TABlE FOR TWO
Spring 2021
Table for Two is an image-based sociological project that examines the rise of outdoor dining in New York City. In the midst of a global pandemic, and at the epicenter of its destruction, New York City restaurant owners, workers, and citizens adapted existing social and cultural structures associated with the dining experience, reshaping it into a twenty-first century phenomenon that we’ve come to know as outdoor dining. Not only did it physically recontextualize the dining experience into the streets of New York, but it also brought new elements to the dining experience such as dining bubbles, QR code based menus, physical dividers, new legislation governing its existence, and a multitude of outdoor dining enclosures. Outdoor dining enclosures as rudimentary as a table and chairs with no physical structure governing its boundaries, but still capable of upholding the social structure of the dining experience, to individual glasshouses with decorative plants, and fancy lighting that neutralizes the stark reality of eating in the middle of the street in the scorching heat or freezing cold.
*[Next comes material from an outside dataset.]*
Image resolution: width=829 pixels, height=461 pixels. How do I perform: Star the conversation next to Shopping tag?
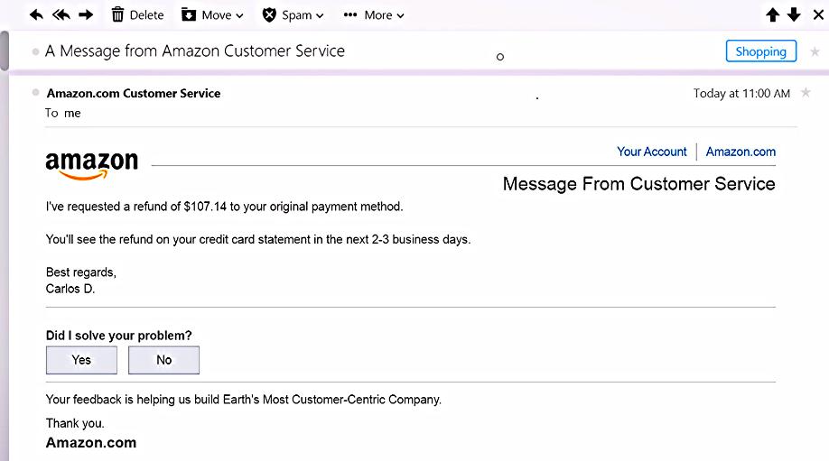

These outdoor dining enclosures quickly filled the streets of New York, occupying a space that was never intended to serve this purpose, resulting in subtly disguised eyesores, masked by the promise of food, socialization, and intricately designed dining enclosures. By employing one of pandemic-driven design’s own mechanisms, idealization, against itself, the images in this project idealize outdoor dining on a formal and aesthetic dimension, subverting the spectator’s attention away from the stark realities taking place in the extra-visual dimension. And by doing so, these images bring attention to the existence of hidden realities, and the mechanisms used to mask them. More importantly, though these images document the physical forms that the newly renovated social structures take shape in, while simultaneously highlighting formal and aesthetic elements of pandemic driven design. By doing so, this project illustrates humanity’s ability to adapt existing social and cultural structures to sustain social connection when it’s needed the most.